This worksheet puts linear regressions on the next level by actually using them to predict values of the dependent variable based on the independent one. After completing this worksheet you should know how to predict the values of the dependent variable using linear regression models.
What we want to do in this worksheet is to take the vegetation coverage of each plot (because we have that for all 161 plots) and predict the animal activity (because we have that only for 50 of those plots). The model will be built by using those 50 plots with information about animal activity and the corresponding vegetation coverage. That model will be used to predict the animal activity for the rest of the plots.
First things first: the following analysis is build on top of your script from W02-1. Please copy your script “W02-1.R”, rename the copy to “W05-1.R” and use it for the programming tasks of this worksheet.

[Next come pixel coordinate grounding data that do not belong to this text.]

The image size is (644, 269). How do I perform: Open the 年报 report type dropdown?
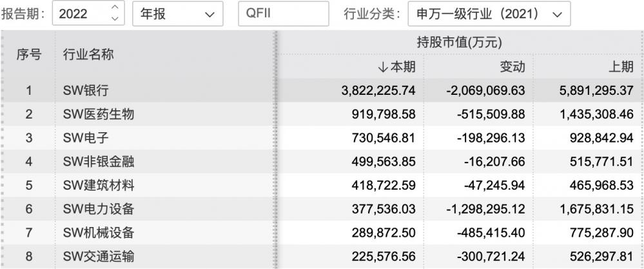[178, 14]
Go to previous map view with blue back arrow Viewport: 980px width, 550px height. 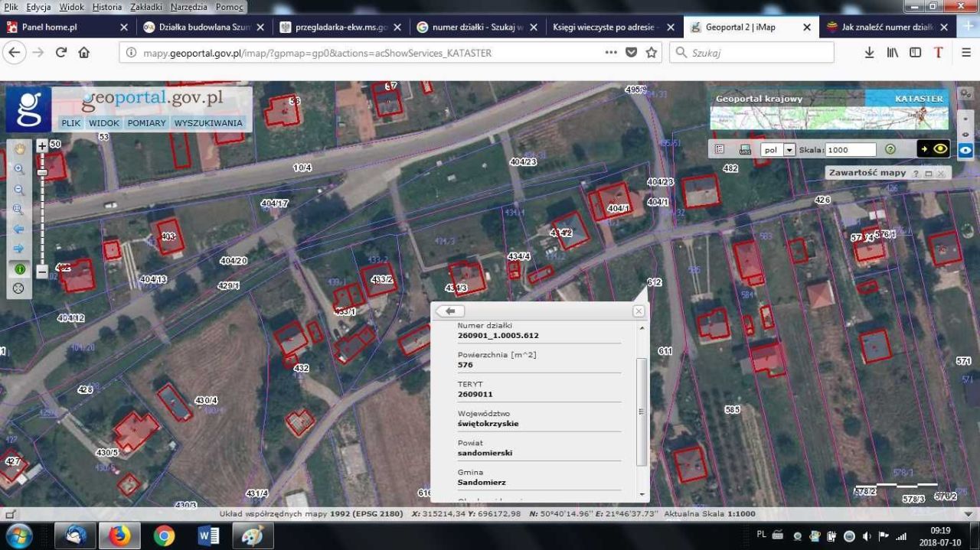pos(20,229)
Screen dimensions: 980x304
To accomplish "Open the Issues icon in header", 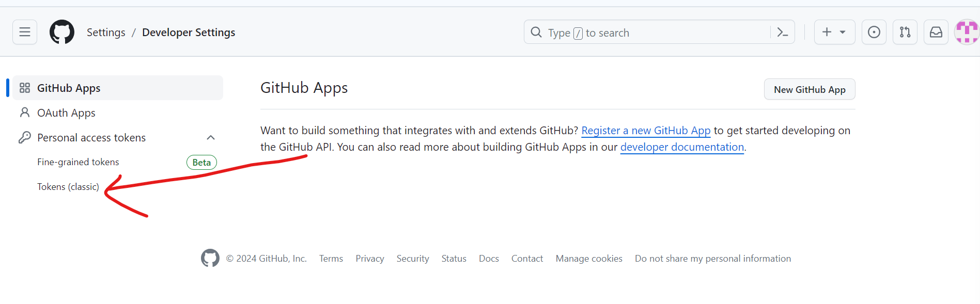I will pos(874,32).
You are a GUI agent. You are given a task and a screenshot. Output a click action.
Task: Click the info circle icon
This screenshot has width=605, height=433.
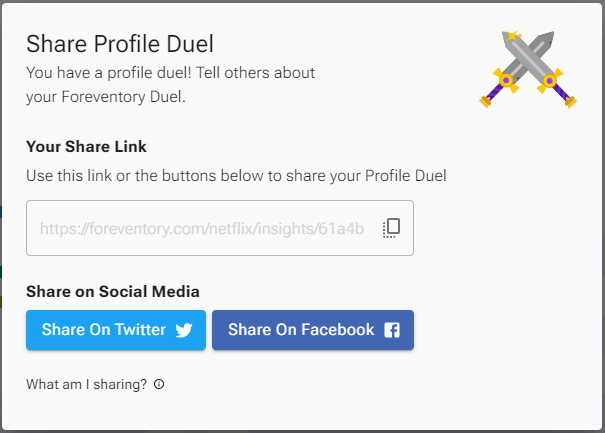pos(159,384)
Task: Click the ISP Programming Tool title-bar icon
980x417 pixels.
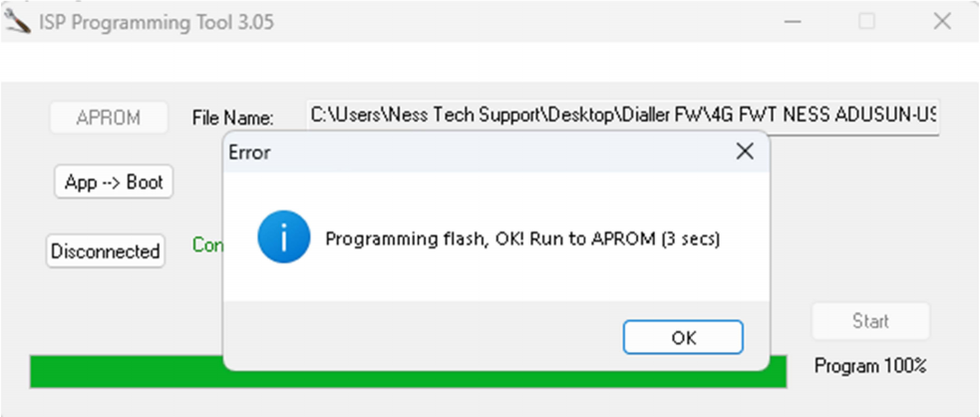Action: pyautogui.click(x=16, y=23)
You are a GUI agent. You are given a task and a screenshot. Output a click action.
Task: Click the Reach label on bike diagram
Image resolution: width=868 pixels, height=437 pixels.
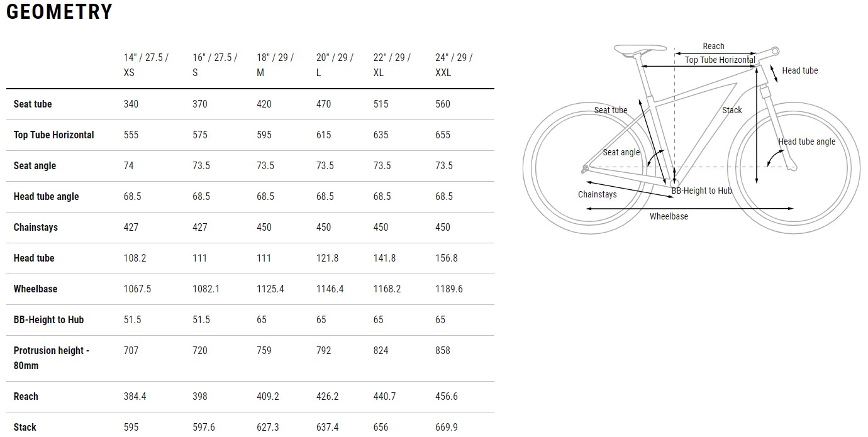pos(713,46)
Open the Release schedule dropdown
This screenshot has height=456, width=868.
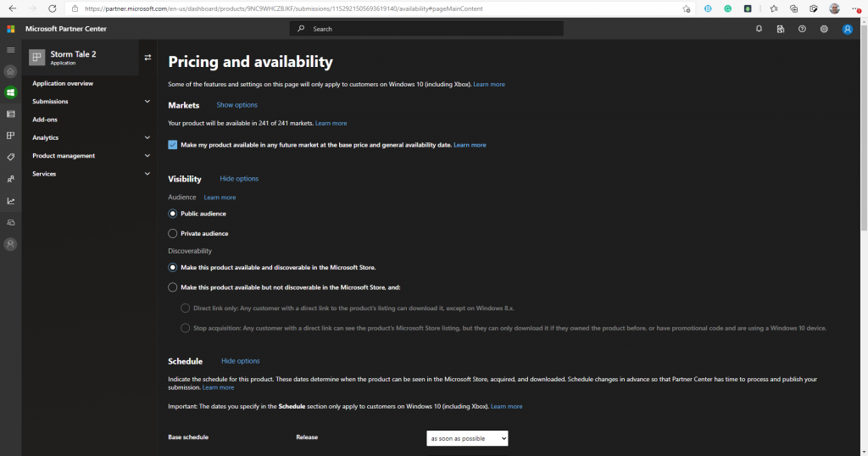click(x=467, y=438)
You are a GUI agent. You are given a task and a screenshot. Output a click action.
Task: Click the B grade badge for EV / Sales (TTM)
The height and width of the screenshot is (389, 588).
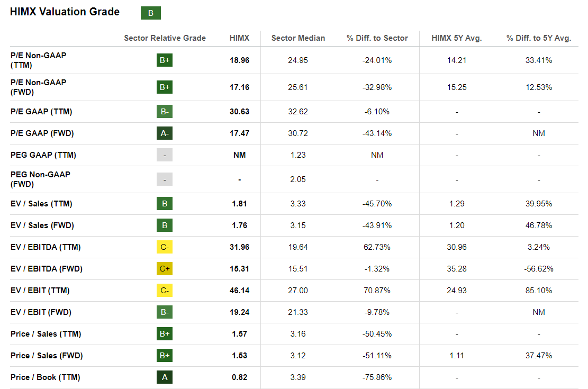165,204
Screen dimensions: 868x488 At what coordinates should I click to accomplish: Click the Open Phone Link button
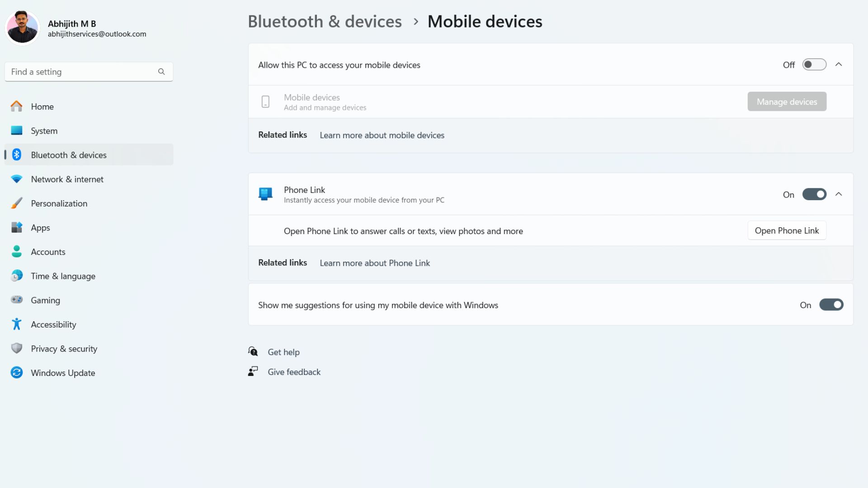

Let's have a look at the distribution of the coverage. You can use the hist() function for that. Does this plot suit your expectations of normally distributed data? If not, you could try to plot a histogram of the square root. The function sqrt() will help you with that. Please also check the distribution for the animal activity in the same way.
Now it's time to redo our regression. You could peek at W04-1 and do the regression in the same way, only this time please use the square root.
Let's use our linear model now to predict the animal activity by the square root of coverage. Please use the predict() function and save the result in a variable. Remember that you still have the square root of the value so please convert it back to the original ones. An exponent in R can be calculated by using ^x.
Great, now our values are back to animal activity. Let's see what we achieved, please visualize the relation between coverage and our newly calculated variable.